Brodnikler, Orta Çağ'ın ilk yarısında Don ve Dinyeper'da yaşayan eski Kazak atalarının bir kabilesidir. Araplar ayrıca onlara, çoğunlukla Slav kanından beyaz bir halk olan Sakalibler de diyorlardı (daha doğrusu, bu Farsça kelime Saklabs - kıyı Sakaları gibi geliyor). Böylece 737'de Arap komutan Marwan, birlikleriyle yerli Hazarya boyunca ve Perevoloka'nın ötesinde Don ve Volga arasında yürüdü, yarı göçebe at yetiştiricileri Sakaliblerle karşılaştı. Araplar at sürülerini aldı ve yanlarında Kakheti'nin doğu sınırına yerleştirilen 20 bin kadar aileyi aldı. Bu yerde bu kadar çok sayıda at yetiştiricisinin varlığı tesadüfi olmaktan uzaktır. Perevoloka, hem Kazakların hem de bir bütün olarak bozkırın tarihinde özel bir yerdir. Bu yerde, Volga Don'a en yakın olanıdır ve her zaman orada bir portage vardı. Tabii ki, kimse ticaret gemilerini onlarca kilometre sürüklemedi. Malların Volga havzasından Don havzasına ve geri nakliyesi, çok sayıda at, at yetiştiricisi ve muhafız gerektiren atlı ve paket taşımacılığı ile gerçekleştirildi. Bütün bu işlevler, İran saklablarında - kıyı sakslarında dolaşan insanlar tarafından gerçekleştirildi. Seyir döneminde geçiş, istikrarlı ve iyi bir gelir sağladı. Bozkır kağanları bu yere çok değer vermişler ve onu kendi türlerine en yakın olanlara vermeye çalışmışlardır. Çoğu zaman bunlar anneleri (dowager kraliçeleri) ve sevgili eşleri, tahtın varislerinin anneleriydi. İlkbaharın başından sonbaharın sonlarına kadar, Perevoloka'nın kişisel kontrolü için kraliçeler, çadırlarını Volga'nın sağ kolu olan o zamanlar pitoresk ve dolup taşan nehrin kıyısında tuttular. Ve çok eski zamanlardan beri bu nehrin Tsarina olarak adlandırılması ve yeni tarihte Zasekin Voyvodası tarafından kurulan ağzındaki kalenin Tsaritsyn olarak adlandırılması tesadüf değildir. Perevoloka'nın sahibi olan Batu'nun annesi ve karısı hakkındaki ünlü efsane, bozkır uygarlığının bu asırlık olgusunun sadece görünen ve duyulabilen kısmıdır. Birçok yönetici Perevoloka'yı gezilebilir hale getirmeyi hayal etti; bir kanal inşa etmek için birkaç başarısız girişimde bulunuldu. Ancak yalnızca, tüm Rusya'nın görkemi Tsaritsin'in geçişindeki beyazlarla savaşlarla başlayan Joseph Stalin döneminde, bu proje başarıyla uygulandı.

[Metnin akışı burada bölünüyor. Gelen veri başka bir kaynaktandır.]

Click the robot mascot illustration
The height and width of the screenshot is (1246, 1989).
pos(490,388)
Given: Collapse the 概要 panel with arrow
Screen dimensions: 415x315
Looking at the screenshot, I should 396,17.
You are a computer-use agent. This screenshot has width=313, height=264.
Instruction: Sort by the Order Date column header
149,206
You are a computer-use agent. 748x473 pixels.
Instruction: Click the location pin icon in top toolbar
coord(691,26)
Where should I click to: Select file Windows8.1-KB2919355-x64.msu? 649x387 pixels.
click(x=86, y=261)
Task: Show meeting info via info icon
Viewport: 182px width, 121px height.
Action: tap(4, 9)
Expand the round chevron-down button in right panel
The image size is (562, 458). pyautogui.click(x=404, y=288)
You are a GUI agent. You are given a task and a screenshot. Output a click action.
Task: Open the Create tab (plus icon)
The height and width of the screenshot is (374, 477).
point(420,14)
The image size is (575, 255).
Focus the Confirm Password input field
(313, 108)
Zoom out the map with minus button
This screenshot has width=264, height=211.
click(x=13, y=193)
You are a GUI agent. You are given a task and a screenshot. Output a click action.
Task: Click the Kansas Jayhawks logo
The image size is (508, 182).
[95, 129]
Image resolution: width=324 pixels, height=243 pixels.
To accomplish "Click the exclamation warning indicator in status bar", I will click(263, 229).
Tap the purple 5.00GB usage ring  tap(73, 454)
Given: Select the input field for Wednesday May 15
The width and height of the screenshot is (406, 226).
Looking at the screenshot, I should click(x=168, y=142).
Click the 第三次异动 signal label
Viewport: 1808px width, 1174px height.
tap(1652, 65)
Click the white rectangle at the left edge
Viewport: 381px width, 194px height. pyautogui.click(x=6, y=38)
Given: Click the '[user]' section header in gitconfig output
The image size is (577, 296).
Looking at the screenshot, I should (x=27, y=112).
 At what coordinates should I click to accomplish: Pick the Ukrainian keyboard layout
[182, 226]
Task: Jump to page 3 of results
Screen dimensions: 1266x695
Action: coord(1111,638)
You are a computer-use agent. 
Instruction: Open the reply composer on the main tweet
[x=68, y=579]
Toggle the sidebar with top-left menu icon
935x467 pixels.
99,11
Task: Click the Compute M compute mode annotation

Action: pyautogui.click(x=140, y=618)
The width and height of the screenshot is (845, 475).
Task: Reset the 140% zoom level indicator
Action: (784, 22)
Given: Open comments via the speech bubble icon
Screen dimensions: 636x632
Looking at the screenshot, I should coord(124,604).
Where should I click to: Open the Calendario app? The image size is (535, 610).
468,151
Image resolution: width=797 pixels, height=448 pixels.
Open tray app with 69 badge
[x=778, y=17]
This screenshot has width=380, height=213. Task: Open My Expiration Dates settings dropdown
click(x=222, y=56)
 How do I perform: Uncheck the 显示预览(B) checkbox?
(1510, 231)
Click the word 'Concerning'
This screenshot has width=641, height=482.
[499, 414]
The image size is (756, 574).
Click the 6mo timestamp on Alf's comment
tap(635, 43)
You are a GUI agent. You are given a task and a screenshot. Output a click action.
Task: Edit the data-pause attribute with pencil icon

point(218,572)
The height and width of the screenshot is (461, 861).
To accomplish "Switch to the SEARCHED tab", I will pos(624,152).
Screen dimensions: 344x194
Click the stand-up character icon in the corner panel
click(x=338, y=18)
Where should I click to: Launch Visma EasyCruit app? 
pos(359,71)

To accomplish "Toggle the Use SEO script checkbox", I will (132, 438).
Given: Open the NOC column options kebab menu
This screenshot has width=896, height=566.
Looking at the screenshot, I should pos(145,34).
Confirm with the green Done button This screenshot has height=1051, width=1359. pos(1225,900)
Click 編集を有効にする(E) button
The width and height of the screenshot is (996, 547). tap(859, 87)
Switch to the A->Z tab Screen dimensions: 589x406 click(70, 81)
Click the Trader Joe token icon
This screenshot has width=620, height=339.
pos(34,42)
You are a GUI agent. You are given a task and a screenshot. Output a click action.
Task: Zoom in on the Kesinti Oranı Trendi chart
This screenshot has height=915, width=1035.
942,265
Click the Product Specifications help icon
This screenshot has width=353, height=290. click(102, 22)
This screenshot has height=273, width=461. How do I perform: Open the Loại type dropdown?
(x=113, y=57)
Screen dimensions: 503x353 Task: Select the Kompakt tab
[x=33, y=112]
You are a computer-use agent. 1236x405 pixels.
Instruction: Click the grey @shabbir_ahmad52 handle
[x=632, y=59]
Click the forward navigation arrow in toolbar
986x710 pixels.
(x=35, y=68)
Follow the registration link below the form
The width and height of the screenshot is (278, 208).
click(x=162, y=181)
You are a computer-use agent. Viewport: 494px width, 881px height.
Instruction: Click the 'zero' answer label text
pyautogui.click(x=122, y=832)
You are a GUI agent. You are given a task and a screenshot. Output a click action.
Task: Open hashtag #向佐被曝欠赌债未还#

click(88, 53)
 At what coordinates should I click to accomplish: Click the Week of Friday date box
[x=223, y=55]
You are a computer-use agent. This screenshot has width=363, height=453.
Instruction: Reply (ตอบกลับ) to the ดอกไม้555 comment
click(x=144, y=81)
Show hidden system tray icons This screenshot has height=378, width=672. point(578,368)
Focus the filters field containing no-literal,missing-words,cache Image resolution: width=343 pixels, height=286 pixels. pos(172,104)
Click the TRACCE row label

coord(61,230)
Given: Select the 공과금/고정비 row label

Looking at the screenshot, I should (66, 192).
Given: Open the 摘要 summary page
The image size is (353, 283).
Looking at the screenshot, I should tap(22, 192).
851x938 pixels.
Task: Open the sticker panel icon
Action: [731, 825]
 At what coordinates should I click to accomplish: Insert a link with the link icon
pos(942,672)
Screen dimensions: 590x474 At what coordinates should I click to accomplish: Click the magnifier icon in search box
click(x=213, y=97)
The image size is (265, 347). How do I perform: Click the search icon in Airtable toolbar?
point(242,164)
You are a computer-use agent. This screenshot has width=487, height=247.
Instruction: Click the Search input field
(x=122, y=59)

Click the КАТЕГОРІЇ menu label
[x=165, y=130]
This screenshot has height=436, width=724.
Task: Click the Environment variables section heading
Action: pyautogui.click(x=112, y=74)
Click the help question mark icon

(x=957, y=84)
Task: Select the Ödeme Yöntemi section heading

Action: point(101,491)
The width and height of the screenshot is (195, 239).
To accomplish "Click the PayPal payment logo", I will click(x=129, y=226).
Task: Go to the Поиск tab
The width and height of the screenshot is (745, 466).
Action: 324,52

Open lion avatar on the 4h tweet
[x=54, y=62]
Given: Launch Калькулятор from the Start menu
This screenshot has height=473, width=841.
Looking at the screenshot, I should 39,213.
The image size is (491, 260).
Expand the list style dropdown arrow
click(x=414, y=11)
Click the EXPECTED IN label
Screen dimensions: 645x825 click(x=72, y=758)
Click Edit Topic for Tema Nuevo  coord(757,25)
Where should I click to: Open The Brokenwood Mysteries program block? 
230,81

Ve o günlerde, gezginler yeni gelenler, kaçaklar ve çevredeki kabilelerden ve halklardan kovulan insanlarla dolduruldu. Brodnikler yeni gelenlere hizmet etmeyi, geçitleri, limanları ve sınırları korumayı, baskın yapmayı, göçebe dünyayla ilişkilerini öğretti, savaşmayı öğretti. Brodniklerin kendileri yavaş yavaş yeni gelenler arasında kayboldu ve Kazakların yeni bir Slav uyruğu yarattı! Brodnikilerin pantolonlarına deri şerit şeklinde şeritler giymesi ilginçtir. Bu gelenek Kazaklar arasında korundu ve daha sonra farklı Kazak Birlikleri arasında çizgilerin rengi farklılaştı (Don halkı için kırmızıydı, Urallar arasında maviydi, Transbaikal halkı arasında sarıydı).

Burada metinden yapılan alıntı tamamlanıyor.